The Marguerite Casey Foundation and Group Health Foundation, which partnered to create the award, announced the $3-million initiative that will support 12 academics, each with a $250,000 award over two years.
The awards were established due to the limited financial resources and constraints that scholars, especially progressive scholars, frequently face. Freedom Scholars lead abolitionist, Black, feminist, queer, radical and anti-colonialist studies — critical fields of research that are often underfunded.
Benjamin, who joined the faculty in 2014, studies the social dimensions of science, technology and medicine with a focus on the relationship between innovation and inequity, health and justice, and knowledge and power.
She is the author of “People’s Science: Bodies and Rights on the Stem Cell Frontier” (2013), “Race After Technology” (2019), and editor of “Captivating Technology: Race, Carceral Technoscience, and Liberatory Imagination in Everyday Life” (2019).
Benjamin also is founding director of the Ida B. Wells Just Data Lab, which brings together students, educators, activists and artists to rethink and retool data for justice.
Taylor, a faculty member since 2014, writes and speaks on Black politics, social movements and racial inequality in the United States.

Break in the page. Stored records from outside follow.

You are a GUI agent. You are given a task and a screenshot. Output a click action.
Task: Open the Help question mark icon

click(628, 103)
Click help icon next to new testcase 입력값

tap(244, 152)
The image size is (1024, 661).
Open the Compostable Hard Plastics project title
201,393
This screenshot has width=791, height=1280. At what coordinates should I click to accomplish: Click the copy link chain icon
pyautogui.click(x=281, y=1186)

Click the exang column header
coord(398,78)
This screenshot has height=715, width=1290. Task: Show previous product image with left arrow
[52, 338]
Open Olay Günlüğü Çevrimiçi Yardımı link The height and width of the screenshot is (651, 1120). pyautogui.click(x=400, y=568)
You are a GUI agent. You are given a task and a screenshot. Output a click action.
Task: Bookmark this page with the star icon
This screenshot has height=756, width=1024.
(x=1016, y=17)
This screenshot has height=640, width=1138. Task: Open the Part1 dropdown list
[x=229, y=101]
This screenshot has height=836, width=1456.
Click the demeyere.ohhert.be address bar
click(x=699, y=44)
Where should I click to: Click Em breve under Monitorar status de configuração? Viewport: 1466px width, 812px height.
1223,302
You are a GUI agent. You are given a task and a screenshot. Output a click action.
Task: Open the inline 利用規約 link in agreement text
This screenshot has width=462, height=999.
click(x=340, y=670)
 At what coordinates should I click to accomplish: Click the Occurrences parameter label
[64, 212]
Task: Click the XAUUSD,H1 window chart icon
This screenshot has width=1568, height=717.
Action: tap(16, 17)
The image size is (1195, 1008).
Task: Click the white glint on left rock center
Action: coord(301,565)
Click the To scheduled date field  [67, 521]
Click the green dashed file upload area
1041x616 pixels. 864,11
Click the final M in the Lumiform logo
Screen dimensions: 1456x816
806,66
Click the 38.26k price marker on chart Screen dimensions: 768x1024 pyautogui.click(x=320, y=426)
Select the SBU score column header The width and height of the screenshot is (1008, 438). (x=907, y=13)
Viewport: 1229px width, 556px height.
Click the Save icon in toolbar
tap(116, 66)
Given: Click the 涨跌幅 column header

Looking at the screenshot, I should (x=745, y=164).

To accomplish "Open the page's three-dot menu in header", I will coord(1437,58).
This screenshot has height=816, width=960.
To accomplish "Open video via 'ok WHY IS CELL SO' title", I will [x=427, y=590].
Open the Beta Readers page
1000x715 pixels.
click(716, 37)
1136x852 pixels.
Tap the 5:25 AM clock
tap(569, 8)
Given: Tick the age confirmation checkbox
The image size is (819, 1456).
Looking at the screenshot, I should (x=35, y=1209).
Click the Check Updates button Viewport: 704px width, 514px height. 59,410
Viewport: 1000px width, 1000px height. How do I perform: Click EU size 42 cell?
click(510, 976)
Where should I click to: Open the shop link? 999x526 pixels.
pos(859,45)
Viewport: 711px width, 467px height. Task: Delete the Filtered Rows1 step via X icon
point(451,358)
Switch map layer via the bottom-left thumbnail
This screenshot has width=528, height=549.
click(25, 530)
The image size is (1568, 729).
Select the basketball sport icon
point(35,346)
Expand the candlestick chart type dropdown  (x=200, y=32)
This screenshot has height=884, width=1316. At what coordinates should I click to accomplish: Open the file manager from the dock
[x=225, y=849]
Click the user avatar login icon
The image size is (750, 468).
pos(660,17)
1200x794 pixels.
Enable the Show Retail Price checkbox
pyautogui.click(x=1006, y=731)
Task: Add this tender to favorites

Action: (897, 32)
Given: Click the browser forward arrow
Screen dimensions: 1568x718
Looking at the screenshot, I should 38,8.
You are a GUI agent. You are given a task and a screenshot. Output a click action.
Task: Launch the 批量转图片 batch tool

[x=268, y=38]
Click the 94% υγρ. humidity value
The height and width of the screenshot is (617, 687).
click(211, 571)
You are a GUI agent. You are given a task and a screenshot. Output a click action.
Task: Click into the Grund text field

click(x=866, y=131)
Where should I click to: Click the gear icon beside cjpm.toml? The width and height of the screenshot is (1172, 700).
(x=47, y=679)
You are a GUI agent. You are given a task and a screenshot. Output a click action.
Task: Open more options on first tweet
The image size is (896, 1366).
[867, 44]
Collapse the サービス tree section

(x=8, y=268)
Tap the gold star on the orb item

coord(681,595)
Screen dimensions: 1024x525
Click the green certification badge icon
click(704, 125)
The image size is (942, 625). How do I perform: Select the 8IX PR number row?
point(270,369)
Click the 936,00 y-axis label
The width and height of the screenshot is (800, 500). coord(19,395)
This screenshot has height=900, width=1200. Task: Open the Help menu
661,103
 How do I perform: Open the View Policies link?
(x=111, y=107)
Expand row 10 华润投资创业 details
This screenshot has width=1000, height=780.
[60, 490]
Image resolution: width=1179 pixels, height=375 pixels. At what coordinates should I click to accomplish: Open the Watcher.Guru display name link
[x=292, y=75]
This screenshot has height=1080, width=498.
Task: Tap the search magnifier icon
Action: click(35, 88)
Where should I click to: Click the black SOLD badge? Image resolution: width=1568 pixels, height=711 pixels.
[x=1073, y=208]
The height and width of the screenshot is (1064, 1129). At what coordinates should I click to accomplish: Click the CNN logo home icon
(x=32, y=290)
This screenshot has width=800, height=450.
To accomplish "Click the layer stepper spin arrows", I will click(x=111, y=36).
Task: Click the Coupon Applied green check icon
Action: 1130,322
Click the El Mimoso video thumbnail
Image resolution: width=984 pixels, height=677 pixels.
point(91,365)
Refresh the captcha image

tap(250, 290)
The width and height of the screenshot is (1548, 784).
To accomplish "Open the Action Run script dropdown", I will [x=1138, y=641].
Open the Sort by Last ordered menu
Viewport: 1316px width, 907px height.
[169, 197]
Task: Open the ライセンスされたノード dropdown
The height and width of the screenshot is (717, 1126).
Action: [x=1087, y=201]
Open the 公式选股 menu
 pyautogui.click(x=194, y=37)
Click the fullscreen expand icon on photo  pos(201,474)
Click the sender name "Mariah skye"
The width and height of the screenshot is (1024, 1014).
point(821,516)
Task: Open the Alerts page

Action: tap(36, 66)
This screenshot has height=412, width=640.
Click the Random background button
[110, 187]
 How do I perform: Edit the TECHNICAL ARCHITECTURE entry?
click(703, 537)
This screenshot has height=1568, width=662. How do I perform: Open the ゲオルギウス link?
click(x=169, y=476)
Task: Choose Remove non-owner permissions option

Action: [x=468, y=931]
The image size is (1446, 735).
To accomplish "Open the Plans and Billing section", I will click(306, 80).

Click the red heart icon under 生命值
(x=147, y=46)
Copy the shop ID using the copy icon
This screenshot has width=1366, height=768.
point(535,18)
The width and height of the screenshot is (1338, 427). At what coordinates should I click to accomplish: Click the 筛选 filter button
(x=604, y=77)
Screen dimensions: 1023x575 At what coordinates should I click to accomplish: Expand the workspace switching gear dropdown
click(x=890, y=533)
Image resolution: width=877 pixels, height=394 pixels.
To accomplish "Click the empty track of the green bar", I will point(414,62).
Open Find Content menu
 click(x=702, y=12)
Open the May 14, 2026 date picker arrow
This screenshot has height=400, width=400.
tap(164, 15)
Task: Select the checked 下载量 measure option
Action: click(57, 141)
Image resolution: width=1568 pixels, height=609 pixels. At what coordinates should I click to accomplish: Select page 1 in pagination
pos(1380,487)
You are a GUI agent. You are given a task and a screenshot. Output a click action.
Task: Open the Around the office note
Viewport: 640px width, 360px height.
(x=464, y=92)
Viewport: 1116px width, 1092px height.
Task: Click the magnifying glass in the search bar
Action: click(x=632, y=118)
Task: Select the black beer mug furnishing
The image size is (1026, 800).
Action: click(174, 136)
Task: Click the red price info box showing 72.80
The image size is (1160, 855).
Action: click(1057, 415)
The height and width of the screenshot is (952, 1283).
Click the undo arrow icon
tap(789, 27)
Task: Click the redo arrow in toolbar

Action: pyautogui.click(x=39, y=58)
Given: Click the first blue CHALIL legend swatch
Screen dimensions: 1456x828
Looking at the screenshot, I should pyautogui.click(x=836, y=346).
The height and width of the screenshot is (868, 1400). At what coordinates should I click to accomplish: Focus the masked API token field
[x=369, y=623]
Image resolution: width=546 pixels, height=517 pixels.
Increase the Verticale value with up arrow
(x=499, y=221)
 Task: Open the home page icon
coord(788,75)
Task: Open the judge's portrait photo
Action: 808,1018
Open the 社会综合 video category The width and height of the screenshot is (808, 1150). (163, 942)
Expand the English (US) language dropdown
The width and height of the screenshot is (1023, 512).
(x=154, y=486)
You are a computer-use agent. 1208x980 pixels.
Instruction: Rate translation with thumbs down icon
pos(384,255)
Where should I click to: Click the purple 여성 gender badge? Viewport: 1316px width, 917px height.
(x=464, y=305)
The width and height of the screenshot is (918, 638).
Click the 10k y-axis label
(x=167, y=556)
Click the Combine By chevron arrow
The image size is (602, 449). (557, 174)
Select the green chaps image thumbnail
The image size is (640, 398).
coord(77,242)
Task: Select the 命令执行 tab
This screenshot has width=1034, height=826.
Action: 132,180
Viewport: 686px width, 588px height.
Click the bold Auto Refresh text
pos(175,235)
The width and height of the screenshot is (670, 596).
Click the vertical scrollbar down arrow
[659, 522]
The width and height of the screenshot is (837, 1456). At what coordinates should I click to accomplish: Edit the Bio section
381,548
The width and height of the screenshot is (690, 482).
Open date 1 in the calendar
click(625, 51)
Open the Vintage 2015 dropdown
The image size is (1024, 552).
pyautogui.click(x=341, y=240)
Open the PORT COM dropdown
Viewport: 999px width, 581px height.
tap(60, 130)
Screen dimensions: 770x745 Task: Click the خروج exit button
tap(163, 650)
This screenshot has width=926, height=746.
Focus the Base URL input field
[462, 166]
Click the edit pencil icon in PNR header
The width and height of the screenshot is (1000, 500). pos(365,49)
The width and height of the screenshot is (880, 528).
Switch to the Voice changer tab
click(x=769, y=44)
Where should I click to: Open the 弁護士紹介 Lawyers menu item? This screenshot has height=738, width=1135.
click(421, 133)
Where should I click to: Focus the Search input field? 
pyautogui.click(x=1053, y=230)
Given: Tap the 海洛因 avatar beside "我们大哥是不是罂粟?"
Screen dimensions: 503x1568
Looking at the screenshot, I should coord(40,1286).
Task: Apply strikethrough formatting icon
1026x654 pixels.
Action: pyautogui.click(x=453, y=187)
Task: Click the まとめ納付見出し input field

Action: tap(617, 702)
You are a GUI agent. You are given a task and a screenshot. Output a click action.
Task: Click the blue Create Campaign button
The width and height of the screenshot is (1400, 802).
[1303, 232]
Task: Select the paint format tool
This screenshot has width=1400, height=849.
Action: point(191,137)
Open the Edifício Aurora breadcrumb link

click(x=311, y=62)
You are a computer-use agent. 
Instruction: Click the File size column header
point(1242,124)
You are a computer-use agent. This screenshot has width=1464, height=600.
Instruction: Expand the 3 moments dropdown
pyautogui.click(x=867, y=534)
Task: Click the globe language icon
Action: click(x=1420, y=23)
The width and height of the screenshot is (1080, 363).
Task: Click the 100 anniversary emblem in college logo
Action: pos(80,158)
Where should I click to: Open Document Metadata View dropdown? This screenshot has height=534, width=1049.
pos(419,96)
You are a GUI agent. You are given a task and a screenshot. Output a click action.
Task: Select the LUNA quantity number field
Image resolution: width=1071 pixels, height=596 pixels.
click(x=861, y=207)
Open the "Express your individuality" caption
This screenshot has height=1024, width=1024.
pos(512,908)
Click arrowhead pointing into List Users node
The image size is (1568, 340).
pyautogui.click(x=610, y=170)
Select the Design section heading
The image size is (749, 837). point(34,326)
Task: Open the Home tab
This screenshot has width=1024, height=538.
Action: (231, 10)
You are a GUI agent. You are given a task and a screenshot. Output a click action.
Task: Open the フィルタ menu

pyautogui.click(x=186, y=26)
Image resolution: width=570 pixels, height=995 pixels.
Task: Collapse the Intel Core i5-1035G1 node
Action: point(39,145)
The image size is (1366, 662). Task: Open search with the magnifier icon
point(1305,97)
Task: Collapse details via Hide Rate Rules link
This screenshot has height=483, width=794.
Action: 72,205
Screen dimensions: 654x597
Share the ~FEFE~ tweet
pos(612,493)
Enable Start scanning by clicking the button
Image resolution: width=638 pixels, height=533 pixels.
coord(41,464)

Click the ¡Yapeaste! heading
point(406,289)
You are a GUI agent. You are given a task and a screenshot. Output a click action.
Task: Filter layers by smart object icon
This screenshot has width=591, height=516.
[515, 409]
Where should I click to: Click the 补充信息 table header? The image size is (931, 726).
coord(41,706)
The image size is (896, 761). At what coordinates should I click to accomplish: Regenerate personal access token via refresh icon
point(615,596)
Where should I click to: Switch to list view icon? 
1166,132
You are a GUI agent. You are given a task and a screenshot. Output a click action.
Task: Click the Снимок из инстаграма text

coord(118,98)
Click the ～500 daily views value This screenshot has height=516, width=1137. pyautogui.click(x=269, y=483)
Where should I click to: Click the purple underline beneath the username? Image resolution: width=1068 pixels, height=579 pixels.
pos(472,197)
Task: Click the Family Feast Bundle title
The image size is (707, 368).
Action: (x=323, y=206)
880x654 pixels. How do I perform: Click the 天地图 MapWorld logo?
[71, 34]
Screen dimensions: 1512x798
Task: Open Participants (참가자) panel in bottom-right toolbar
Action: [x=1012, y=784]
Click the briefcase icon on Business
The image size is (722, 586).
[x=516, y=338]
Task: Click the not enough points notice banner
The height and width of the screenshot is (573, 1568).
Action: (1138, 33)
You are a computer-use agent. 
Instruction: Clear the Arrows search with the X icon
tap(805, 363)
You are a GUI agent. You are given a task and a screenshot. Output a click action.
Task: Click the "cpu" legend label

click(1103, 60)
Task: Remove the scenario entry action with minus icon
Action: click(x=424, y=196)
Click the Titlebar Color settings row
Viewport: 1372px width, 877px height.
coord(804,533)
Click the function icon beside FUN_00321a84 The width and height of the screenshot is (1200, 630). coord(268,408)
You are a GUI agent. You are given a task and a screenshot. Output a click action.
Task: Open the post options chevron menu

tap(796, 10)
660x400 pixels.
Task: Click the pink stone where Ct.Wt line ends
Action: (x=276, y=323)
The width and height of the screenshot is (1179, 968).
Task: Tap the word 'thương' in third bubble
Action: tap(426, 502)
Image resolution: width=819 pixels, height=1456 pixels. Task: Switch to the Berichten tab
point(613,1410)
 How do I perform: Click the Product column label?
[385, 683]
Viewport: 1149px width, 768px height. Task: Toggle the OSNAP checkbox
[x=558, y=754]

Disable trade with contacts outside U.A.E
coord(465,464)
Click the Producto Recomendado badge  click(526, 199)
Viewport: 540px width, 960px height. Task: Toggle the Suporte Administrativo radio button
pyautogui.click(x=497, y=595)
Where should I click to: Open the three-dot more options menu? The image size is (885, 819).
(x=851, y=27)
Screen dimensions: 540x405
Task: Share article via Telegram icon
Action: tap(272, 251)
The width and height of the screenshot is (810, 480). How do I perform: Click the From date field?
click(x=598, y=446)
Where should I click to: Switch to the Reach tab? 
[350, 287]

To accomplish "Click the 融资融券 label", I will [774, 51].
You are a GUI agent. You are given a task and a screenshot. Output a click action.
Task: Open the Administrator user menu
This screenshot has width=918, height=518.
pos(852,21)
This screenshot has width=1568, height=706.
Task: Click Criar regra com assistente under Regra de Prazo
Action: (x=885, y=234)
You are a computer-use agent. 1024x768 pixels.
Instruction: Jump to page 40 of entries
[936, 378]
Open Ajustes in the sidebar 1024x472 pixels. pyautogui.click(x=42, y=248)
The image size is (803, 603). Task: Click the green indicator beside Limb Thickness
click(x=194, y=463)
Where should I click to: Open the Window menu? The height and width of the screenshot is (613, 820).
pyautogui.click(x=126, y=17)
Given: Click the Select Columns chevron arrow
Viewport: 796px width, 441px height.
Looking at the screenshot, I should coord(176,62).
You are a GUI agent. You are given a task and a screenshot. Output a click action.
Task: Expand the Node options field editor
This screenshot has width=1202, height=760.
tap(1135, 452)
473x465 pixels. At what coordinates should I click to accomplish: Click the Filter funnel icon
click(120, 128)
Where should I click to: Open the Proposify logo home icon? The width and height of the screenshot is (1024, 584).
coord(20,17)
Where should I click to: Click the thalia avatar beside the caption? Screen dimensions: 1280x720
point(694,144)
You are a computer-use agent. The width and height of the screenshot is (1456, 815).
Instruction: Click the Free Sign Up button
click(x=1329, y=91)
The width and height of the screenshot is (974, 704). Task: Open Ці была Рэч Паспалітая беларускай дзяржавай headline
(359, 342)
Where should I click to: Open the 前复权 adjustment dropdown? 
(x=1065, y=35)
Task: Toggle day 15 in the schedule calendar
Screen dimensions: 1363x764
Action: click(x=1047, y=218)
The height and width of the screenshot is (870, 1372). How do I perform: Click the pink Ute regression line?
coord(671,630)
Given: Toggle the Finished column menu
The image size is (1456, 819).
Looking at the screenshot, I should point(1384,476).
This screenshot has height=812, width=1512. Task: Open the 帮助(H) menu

A contributing writer at The New Yorker, Taylor is author of “Race for Profit: How Banks and the Real Estate Industry Undermined Black Homeownership” (2019), which was a semi-finalist for the 2019 National Book Award and a finalist for the Pulitzer Prize in History in 2020.
Taylor’s earlier book, “From #BlackLivesMatter to Black Liberation” (2016), won the Lannan Cultural Freedom Award for an Especially Notable Book in 2016. She is editor of “How We Get Free: Black Feminism and the Combahee River Collective” (2018), which won the Lambda Literary Award for LGBT nonfiction.